Veri analisti Alejandro Cencerrado, 18 yaşından itibaren kendi mutluluğunu ölçmeye başladı ve 0’dan 10’a kadar puanlayıp kaydederek gelişmiş istatistiksel cihazlarla analiz etti. Cencerrado, bu zaman diliminde finansal krizlere girip çıktı, üç farklı ülkede yaşadı, Nokia’dan akıllı telefona geçti, Corona virüs salgınına şahitlik etti, evlendi ve hamilelik testinde pozitifi gördü… Peki tüm bunlar olurken mutluluğu nasıl bir seyirde ilerledi?

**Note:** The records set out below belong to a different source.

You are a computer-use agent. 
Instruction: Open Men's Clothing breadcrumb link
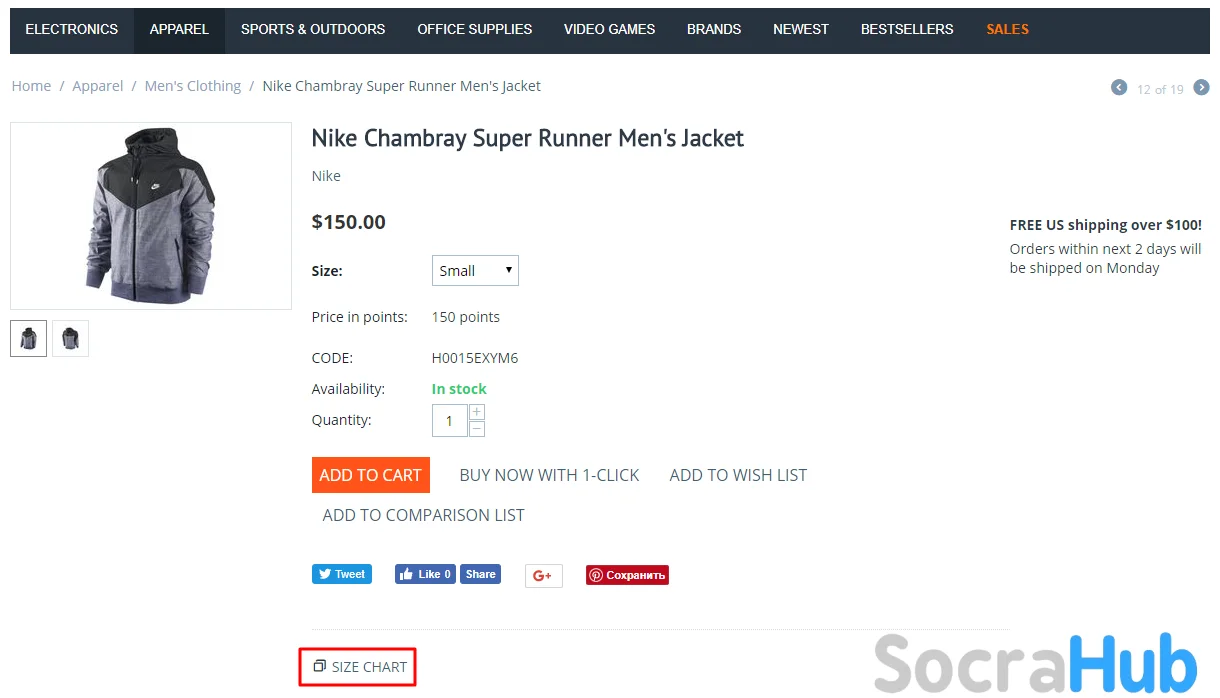click(x=193, y=86)
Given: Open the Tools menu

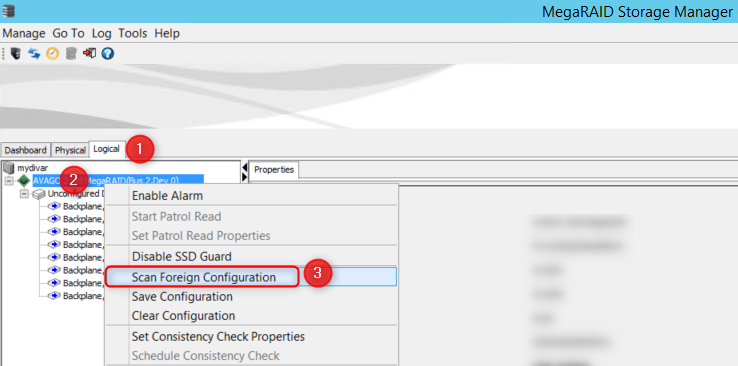Looking at the screenshot, I should pos(133,33).
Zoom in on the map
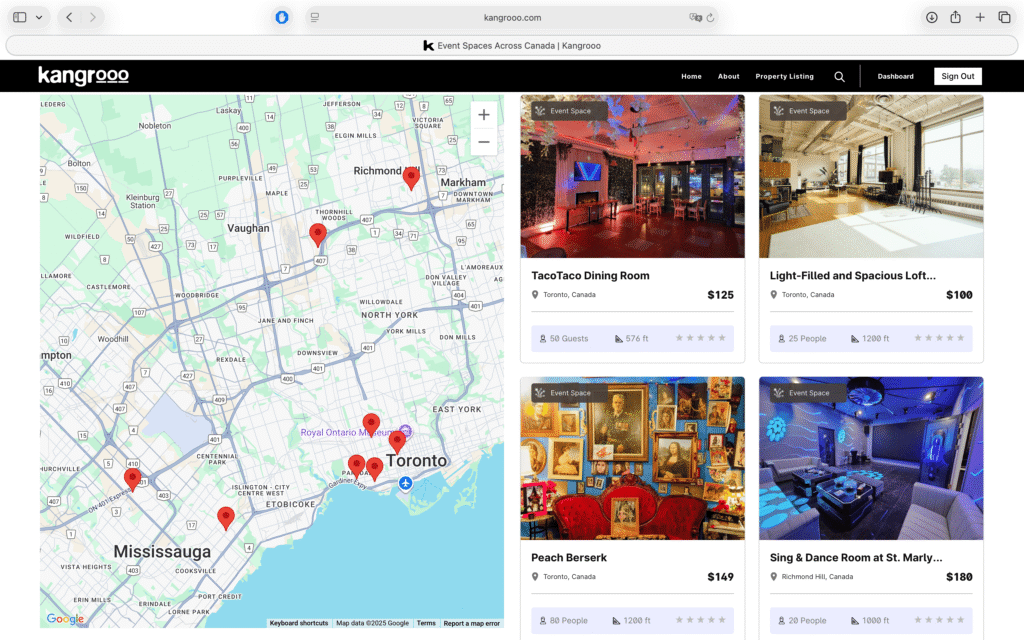The image size is (1024, 640). click(x=484, y=115)
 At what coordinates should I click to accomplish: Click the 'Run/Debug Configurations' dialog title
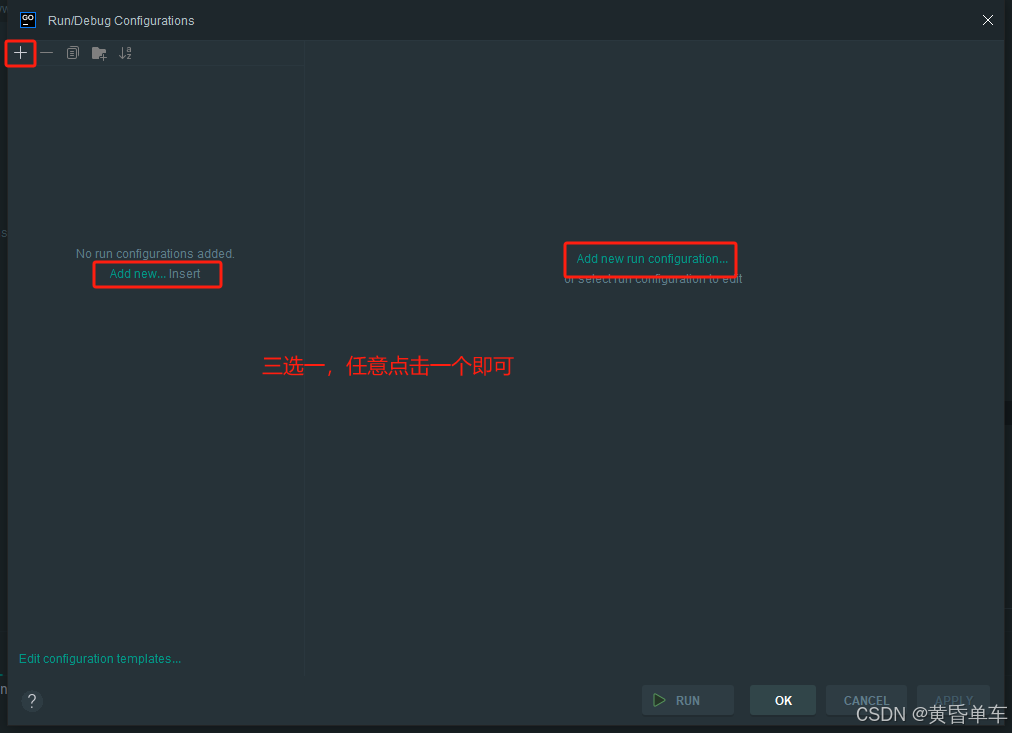tap(120, 20)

Mutsuzluğun Savunması, psikoloji, sosyoloji, antropoloji gibi çok yönlü disiplinlerin iç içe geçtiği, bilimsel analizlerle insanlığın en derin özlemine yeni bir bakış açısı kazandıran şaşırtıcı bir kitap. Amaç size bir mutluluk reçetesi sunmak da değil, aksine ele avuca gelmeyen o duygunun aslında nerelerde gizlendiğini göstermek.